---------- QUOTED PASSAGE ----------
No issues with other metrics? To me all those metrics look like they are targeting work where every problem is well understood and people are just implementing primitive solutions and fix bugs. Or maybe just maintenance work. But not work where something new is created, actual problems solved or even just some amount of creativity involved, because then all the metrics will look abnormal and unpredictable.
What's really missing from the IT world is a good understanding of leading vs lagging indicators (metrics) - which would help remove many of the anti patterns we know are bad, but can't explain why. I talked about it in this at GOTO last year: https://www.youtube.com/watch?v=goihWvyqRow
Hi royosherove! Very interesting GOTO! I think these metrics you are talking about are really interesting.
At minute 30:13 you talk about those indicators and put some examples at the blackboard, I find most of them very interesting but for "Critical Security Issues" I'm really wondering how can you differentiate between PRs that are fixing things that PRs that are just implementing new features?
Whenever a manager proposes a metric, they should be required to preface it with an explanation of Campbell's Law and why they believe it wouldn't apply in this case.
I thought this was a submarine article from Gitprime for a second as they use the exact same measures.
I find the metrics useful for managing my devs, but only as a secondary set of measures. If a team is hitting their goals for the project, I never need to look at these measures. If the team isn't hitting their goals I need to dive in deeper and these stats help me determine if the problem is the engineers just aren't working, or if its an issue outside of their control.
Its also been a good piece of ammo to help train non technical upper management into accepting work from home more. I can show them directly how much the engineers are working and they lose that fear that people are just shirking their duties when they work from home
You might be right since too many it managers work with OKRs so they don't need as a the first instance tool a git analytics one. In your case, it makes sense to have a tool like Scope "as a secondary set of measures" if everything is going well in your company! That's the point overall :)
However, our tool involves engineers "gamifying" their processes so what we get is more motivated engineers, better team communication, company climate and culture.
For managers, all data behind SCMs could be easily tracked so we make life easier! For non-tech profiles and remote teammates asking for metrics, it's worth also!
It's fine to "consider" these so as long as they do not impact the performance review process. Because if they do impact it, people are going to game them, and they'll become exceedingly efficient at it. Want more PRs? You'll see dozens of PRs a day. Want more reviews? Get ready for bullshit PRs "reviewed" by the dozen. Want more LOCs? Get ready for massive vertical whitespace and detached curly braces.
----------
▶ [THE PROBLEM]:
Continue the comment thread about engineering productivity metrics above, picking up after its last comment.
---------- PROVIDED DATA ----------
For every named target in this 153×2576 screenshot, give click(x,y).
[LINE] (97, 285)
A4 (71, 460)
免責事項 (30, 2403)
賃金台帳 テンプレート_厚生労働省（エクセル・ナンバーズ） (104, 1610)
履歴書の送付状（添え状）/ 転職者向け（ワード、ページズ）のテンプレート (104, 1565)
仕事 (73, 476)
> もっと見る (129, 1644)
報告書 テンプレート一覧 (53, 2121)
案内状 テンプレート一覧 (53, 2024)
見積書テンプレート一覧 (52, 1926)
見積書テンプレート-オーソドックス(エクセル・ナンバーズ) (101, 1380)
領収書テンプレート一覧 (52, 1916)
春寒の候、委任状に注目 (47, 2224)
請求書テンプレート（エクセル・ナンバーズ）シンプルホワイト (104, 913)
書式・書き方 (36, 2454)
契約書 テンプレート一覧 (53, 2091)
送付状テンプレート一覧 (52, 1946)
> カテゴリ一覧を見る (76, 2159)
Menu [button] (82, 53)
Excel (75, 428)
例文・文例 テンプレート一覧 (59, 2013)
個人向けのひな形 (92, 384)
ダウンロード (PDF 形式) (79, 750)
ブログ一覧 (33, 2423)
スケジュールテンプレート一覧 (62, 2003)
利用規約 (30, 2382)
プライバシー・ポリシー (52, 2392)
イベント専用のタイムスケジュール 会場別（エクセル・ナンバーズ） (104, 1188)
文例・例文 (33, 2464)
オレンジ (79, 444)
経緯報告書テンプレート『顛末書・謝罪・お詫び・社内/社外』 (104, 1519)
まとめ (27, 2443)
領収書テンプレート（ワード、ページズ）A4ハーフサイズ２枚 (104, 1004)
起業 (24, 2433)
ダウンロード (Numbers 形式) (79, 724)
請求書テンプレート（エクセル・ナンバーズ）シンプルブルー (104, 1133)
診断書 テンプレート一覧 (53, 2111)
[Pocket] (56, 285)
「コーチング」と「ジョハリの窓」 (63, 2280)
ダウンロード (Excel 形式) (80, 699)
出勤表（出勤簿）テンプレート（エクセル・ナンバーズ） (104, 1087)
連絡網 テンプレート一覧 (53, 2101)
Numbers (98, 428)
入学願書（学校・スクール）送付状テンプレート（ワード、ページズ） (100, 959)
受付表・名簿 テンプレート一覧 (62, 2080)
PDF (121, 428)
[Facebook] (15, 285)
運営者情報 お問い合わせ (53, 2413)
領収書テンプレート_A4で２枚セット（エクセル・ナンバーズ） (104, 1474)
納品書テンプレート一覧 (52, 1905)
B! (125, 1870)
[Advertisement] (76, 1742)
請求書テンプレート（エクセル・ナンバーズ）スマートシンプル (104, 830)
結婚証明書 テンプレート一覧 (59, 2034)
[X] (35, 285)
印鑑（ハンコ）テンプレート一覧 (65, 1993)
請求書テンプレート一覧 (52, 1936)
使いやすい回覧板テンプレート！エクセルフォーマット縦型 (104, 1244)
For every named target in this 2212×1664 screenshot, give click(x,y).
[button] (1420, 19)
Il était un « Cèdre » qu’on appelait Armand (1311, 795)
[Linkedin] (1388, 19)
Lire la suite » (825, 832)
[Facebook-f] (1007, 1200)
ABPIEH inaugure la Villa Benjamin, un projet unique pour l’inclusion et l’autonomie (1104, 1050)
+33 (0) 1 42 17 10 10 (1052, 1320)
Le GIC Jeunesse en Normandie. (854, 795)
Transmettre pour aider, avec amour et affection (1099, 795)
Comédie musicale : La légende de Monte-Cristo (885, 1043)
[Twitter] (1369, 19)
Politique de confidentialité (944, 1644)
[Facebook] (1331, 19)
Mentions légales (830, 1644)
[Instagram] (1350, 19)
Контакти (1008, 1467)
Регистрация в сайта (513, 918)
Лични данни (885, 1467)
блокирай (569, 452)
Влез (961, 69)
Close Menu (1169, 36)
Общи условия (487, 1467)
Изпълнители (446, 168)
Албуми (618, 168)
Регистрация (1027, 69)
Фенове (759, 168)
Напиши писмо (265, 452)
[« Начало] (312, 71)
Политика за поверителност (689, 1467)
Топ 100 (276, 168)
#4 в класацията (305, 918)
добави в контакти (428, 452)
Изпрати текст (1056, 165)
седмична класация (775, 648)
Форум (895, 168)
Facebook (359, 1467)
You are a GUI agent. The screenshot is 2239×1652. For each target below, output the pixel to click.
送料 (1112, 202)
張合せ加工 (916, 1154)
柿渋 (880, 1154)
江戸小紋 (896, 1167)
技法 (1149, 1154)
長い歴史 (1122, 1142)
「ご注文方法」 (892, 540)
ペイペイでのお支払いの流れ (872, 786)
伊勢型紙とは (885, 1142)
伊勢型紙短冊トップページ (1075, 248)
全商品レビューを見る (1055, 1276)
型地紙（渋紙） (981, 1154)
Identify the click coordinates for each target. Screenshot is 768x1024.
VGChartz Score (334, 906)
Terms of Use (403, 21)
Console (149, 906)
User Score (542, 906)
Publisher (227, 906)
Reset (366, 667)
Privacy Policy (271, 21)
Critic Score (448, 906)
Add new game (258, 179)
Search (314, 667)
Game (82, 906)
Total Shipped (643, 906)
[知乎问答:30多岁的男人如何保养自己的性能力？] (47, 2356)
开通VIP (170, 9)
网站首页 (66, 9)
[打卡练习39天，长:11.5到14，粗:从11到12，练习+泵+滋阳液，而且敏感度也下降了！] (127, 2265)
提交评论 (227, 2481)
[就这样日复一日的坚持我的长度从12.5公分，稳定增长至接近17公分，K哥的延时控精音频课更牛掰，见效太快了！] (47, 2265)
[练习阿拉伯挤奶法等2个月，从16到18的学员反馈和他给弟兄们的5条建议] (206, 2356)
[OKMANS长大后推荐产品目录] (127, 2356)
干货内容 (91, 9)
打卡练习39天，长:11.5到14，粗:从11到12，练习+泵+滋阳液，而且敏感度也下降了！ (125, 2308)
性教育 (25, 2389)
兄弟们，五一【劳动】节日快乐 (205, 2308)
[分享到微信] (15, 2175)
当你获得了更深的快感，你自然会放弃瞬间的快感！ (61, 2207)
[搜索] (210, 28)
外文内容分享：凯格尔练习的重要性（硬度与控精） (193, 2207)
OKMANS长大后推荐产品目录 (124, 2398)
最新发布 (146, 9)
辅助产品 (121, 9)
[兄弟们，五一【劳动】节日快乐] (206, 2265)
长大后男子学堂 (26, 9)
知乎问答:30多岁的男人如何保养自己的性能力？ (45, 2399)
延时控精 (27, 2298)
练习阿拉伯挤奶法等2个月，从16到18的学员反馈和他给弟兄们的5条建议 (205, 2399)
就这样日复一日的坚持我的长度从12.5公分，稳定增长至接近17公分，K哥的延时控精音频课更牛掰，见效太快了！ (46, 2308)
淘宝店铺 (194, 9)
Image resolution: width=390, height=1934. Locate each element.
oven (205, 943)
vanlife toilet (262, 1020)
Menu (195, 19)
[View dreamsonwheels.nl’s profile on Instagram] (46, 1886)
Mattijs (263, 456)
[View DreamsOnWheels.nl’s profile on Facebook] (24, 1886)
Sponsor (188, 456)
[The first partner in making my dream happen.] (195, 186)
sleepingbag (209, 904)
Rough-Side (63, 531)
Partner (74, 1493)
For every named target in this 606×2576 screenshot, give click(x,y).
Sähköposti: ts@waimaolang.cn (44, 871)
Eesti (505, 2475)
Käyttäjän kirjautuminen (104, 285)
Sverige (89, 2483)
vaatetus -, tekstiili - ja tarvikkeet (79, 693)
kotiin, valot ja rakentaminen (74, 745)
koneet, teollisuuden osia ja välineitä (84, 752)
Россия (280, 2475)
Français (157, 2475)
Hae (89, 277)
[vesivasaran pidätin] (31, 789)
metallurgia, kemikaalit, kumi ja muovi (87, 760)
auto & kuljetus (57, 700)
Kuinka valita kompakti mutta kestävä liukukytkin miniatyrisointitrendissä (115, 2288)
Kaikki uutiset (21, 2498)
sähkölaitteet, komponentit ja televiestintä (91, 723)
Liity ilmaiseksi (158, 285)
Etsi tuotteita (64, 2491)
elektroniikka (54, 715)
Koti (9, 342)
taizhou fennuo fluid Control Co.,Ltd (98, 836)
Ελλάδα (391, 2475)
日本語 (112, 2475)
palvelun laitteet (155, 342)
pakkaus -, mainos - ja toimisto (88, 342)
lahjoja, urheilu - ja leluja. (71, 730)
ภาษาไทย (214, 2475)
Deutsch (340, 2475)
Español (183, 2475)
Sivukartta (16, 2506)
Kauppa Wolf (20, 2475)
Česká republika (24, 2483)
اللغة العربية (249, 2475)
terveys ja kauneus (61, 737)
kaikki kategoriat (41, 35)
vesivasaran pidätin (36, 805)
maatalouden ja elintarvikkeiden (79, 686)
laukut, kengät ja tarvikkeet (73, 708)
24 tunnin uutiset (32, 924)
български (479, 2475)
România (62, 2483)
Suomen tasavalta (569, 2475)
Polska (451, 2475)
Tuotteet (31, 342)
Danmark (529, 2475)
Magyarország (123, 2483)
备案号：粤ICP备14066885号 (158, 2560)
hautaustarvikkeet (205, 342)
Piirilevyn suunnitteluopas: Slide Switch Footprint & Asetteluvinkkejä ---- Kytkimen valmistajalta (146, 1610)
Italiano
----------
▶ [REPLY]:
But really, as a (former) manager this is trying to solve a problem that does not exist. As a manager I'm intimately aware who my most productive reports are. I know what they do, what they worked on last week (I monitor their PRs), when they work, how much bandwidth they currently have, whether they need to take a bit of a break after a tough string of PRs and work on something fun, whether they're stuck and need to be redirected to something else, etc, etc. I call this "management". Managers should actually try to do their jobs. There's never any ambiguity about who sucks and who doesn't, and you can try to bullshit me, and it might even _appear_ to you that your BS works, but in the end I know who's who.
All of these metrics seem to be a poor substitute for building a team where you can trust your team to be honest about how they're progressing, where their blockers are and what technical challenges they see coming. If the way you're finding out a team member is stuck on something is the number of commits they've made in the last week then you aren't paying enough attention. More likely they're writing documentation, or researching, or just are working on a big change that they'll commit tomorrow or maybe they're simply babysitting the intern. Instead of actually knowing what you're team is working on, you've just created a new metric that doesn't really mean anything and is going to throw up false positives that you can spend your time chasing.
I mean, let's take impact. Can we measure the real Impact of a change? No. We're measuring a relatively bad proxy - connectedness. Is the change highly connected to all the other code. Is that something we want to encourage? Not really, if you're optimizing for impact you're creating a situation where your developers are going to write tightly coupled code. It's not good to create that artificial incentive. Okay, so maybe we want the opposite - low impact. Who exactly thinks aiming to be low impact is a good idea?
You could almost rephrase the subtitle as:
>Lines of code have almost no importance while other metrics of no importance are becoming more popular nowadays.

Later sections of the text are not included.